- Born: November 2, 1962 (age 63) Freiburg im Breisgau, Germany
- Education: Heidelberg University, Max Planck Institute (Ph.D.)
- Awards: Otto Hahn Medal (1991); John Dawson Award (2014); Hannes Alfvén Prize (2016);
- Scientific career
- Fields: Plasma physics
- Thesis: (1990)
- Website: www.ipp.mpg.de/ippcms/de/for/bereiche/e1

= Hartmut Zohm =

German physicist

Hartmut Zohm (born 2 November 1962) is a German plasma physicist who is known for his work on the ASDEX Upgrade machine. He received the 2014 John Dawson Award and the 2016 Hannes Alfvén Prize for successfully demonstrating that neoclassical tearing modes in tokamaks can be stabilized by electron cyclotron resonance heating, which is an important design consideration for pushing the performance limit of the ITER.

Zohm is currently at the Max Planck Institute for Plasma Physics, and an Honorary Professor at LMU Munich.

== Early life and career ==
Zohm received his doctorate in 1990 from Heidelberg University and the Max Planck Institute for Plasma Physics in Garching, Germany. His doctoral thesis "Investigation of Magnetic Modes in the ASDEX Tokamak" received the Otto Hahn Medal in 1991. He was a post-graduate student at General Atomics in San Diego, California.
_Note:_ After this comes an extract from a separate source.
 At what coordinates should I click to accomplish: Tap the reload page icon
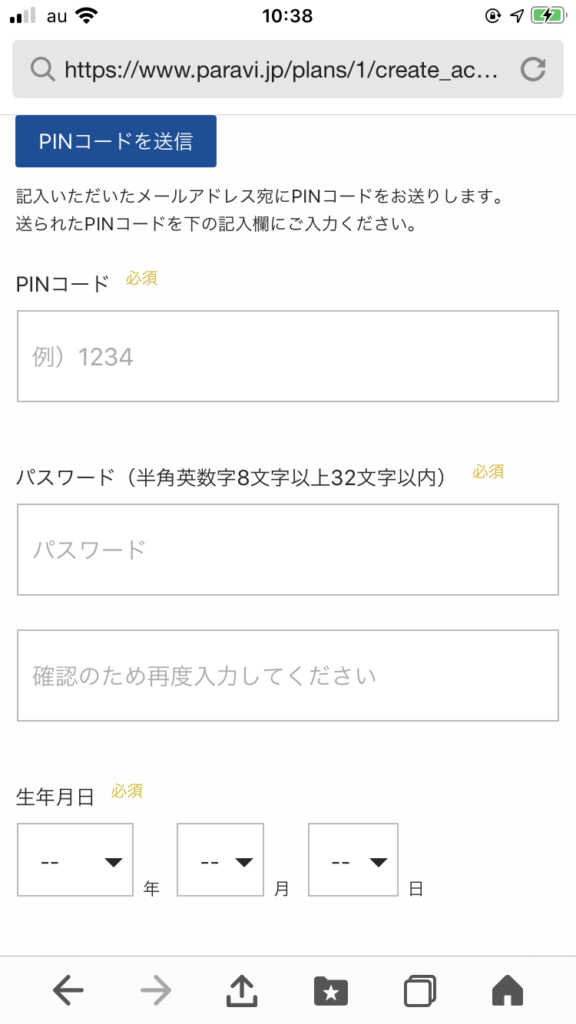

In 1996, he habilitated in experimental physics at the University of Augsburg and was professor for electrical engineering and plasma research at the University of Stuttgart from 1996 to 1999. He has been a scientific member of the Max Planck Institute for Plasma Physics since 1999 and heads the Tokamak scenario research area. In 2003, he became an honorary professor at LMU Munich.

With his department at the ASDEX Upgrade (and JET), he researches plasma states (tokamak scenarios), energy dissipation, particle control including the removal of helium ash and the control of edge instabilities (edge localized modes) for optimal operation of ITER and DEMO.

== Honors and awards ==
Zohm is an elected fellow of the American Physical Society.

In 1991 his doctoral thesis Investigation of Magnetic Modes in the ASDEX Tokamak received the Otto-Hahn-Medal.

In 2014, he received the American Physical Society's John Dawson Award for Excellence in Plasma Physics Research for "the theoretical prediction and experimental demonstration of neoclassical tearing mode stabilization by localized electron cyclotron current drive".

In 2016, he and Sergei Bulanov received the Hannes Alfvén Prize from the European Physical Society for "their experimental and theoretical contributions to the development of large-scale next-step devices in high-temperature plasma physics research".

== Books ==
- Zohm, Hartmut (2014). "Magnetohydrodynamic stability of tokamaks"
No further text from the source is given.